After importing some data into SPSS, some answers ended up in a single string variable. The data are in splitstrings.sav, part of which is shown below. Excel has a nice “text to columns” function to split it but SPSS hasn't... So you think you can syntax? Then let's go and split this string into the original answers.
Step 1 - New String Variables
First off, I'll make two guesses:
- I guess my long string variable surely doesn't hold more than 30 answers;
- I guess none of these answers is longer than 25 characters.Or -when in SPSS Unicode mode- 25 bytes. Which often corresponds to 25 characters.
If my guesses are right, then 30 new string variables -each of length 25- should be able to hold all answers. But no worries: if my guesses are wrong, I'll find out after performing the string splitting exercise.
Step 2 - Split String Syntax
We'll basically split our string by combining VECTOR and LOOP in a somewhat unusual way. Those who find it difficult may want to take a look at this long version with comments.

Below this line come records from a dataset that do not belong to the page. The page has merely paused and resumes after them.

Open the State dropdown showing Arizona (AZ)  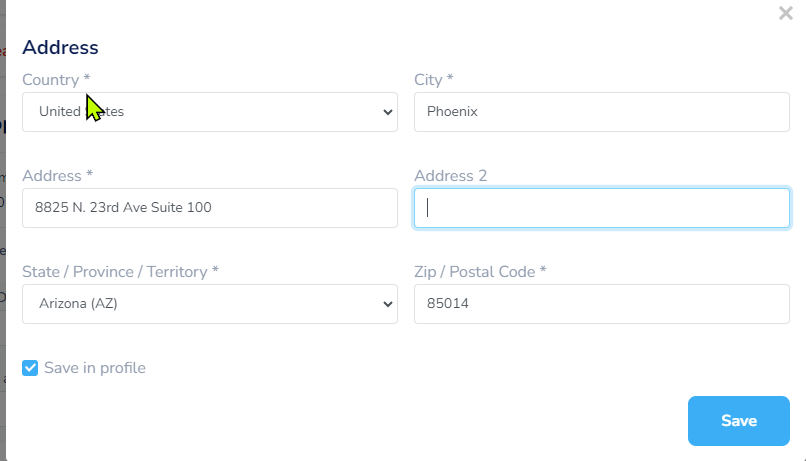point(209,304)
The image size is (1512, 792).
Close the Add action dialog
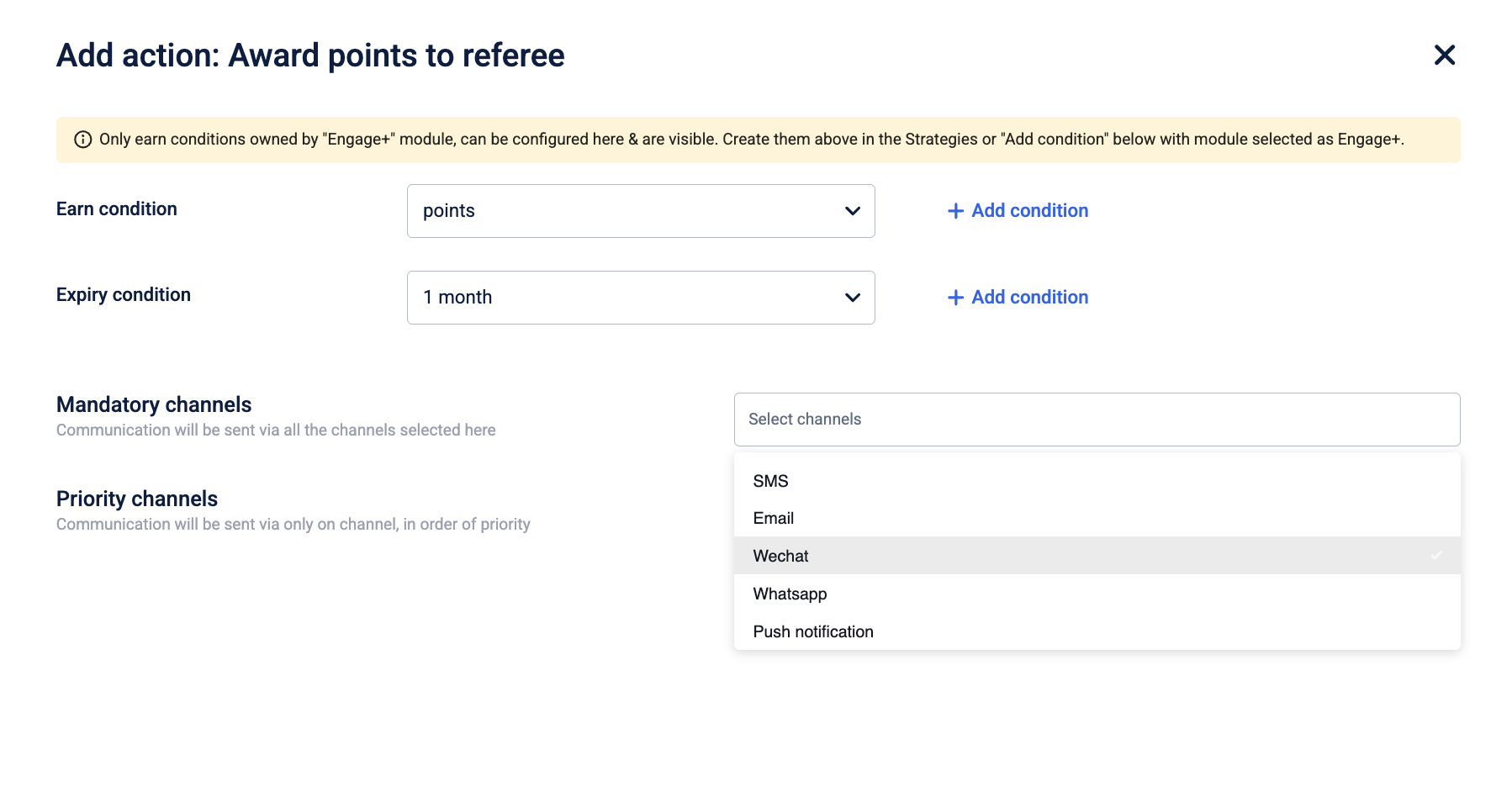(x=1444, y=55)
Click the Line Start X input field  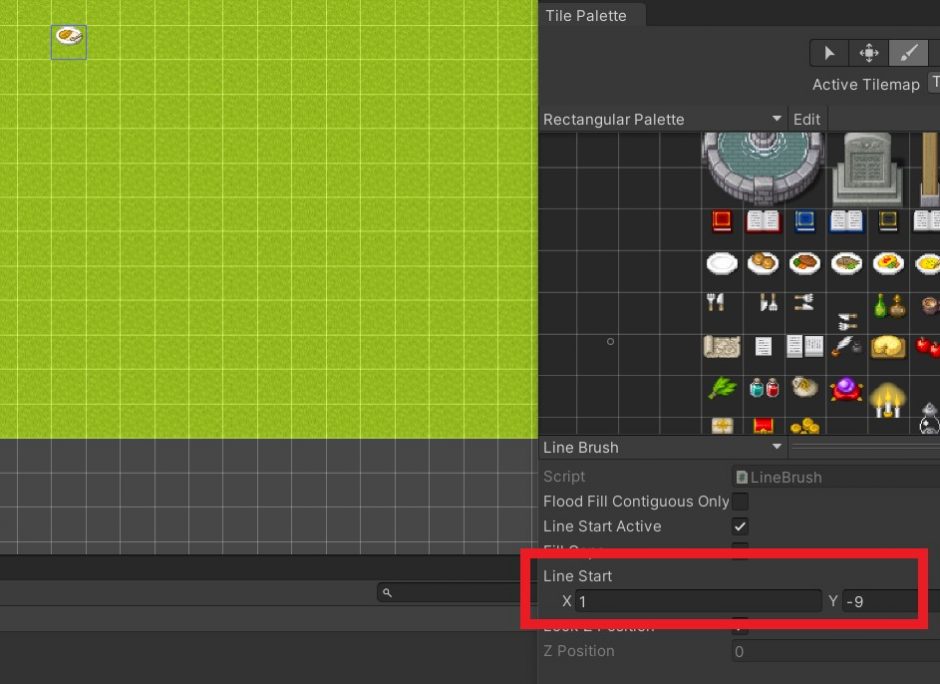(x=700, y=601)
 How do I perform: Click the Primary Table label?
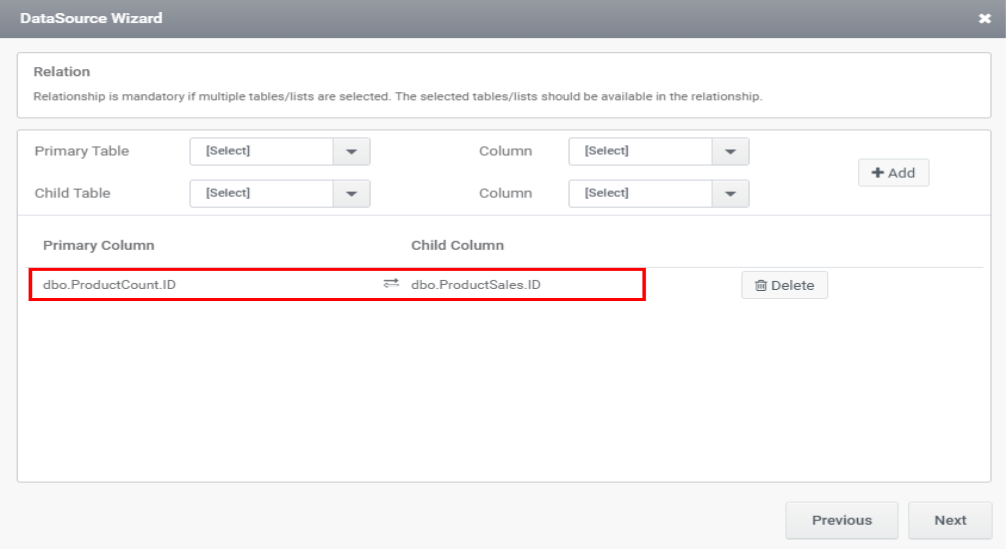(x=81, y=152)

string emo_1 to emo_30 (a25).
*Split string: each ";" indicates a new answer.
string #char(a1).
compute #index = 1.
vector emo = emo_1 to emo_30.
loop #pos = 1 to char.length(emotions).
compute #char = char.substr(emotions,#pos,1).
if(#char <> ";") emo(#index) = concat(rtrim(emo(#index)),#char).
if(#char = ";") #index = #index + 1.
end loop.
execute.
Result
Step 3 - Check Results
For each of our 30 new emo_ variables, we'll now create a numeric variable which holds the lengths of the string values. If my guesses about the number of answers and their lengths were right, then
- None of these check variables should hold a length over 24. If they do, then some original answers may have been truncated.
- The last check variable(s) should hold only zeroes. This means that the last new string variables are empty, implying that 30 new variables were indeed enough. If this isn't the case, I may have created insufficient new variables.
Syntax for Checking Results
do repeat #old = emo_1 to emo_30 / #new = len_1 to len_30.
compute #new = char.length(#old).
end repeat.
*Variables having max <= 24 have not been truncated because our new strings all have length 25.
descriptives len_1 to len_30.
Result
Only the first 15 new variables contain non zeroes. Retrospectively, just 15 (not 30) new string variables would have been enough. Hey, but doesn't everything always look better retrospectively?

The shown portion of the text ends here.